== Problem set ==
1 - Repeat the passage of the East Coast tsunami article between "The investigation was" and "into the ocean.", inclusive, word for word.
2 - For each statement below, say yes or no according to the East Coast tsunami article and quote the words that decide it:
(a) The investigation was requested by the U.S. Nuclear Regulatory Commission.
(b) The researchers have been studying the potential for these tsunamis for about ten years.
(c) The leading potential source of an East Coast tsunami would be an asteroid striking the ocean.

East Coast Tsunami risk study

 East Coast Tsunami risk study

The US East Coast tsunami posibility was main target of  new sonar mapping study. Researchers at the U.S. Geological Survey, along with other governmental and academic partners, have been researching the potential for tsunamis generated by landslides in submarine canyons in the mid-Atlantic to strike the U.S. Atlantic and Gulf of Mexico coasts for about past five years.

The investigation was requested by the U.S. Nuclear Regulatory Commission, which is concerned about the potential impact tsunamis might have on new and existing nuclear power plants (considering the devastating tsunami in Japan in March that sparked the greatest nuclear disaster). According to study, the leading potential source of East Coast tsunami would be landslide along the submerged margin of the North American continent. Another scenario is waves kicked up by an asteroid splashing into the ocean.

== Data shown ==

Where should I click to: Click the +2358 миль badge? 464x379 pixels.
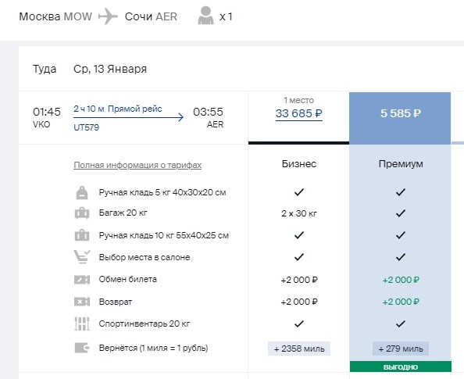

== The answers ==
1 -
The investigation was requested by the U.S. Nuclear Regulatory Commission, which is concerned about the potential impact tsunamis might have on new and existing nuclear power plants (considering the devastating tsunami in Japan in March that sparked the greatest nuclear disaster). According to study, the leading potential source of East Coast tsunami would be landslide along the submerged margin of the North American continent. Another scenario is waves kicked up by an asteroid splashing into the ocean.

2 -
(a) Yes: "The investigation was requested by the U.S. Nuclear Regulatory Commission"
(b) No: "for about past five years"
(c) No: "the leading potential source of East Coast tsunami would be landslide along the submerged margin of the North American continent"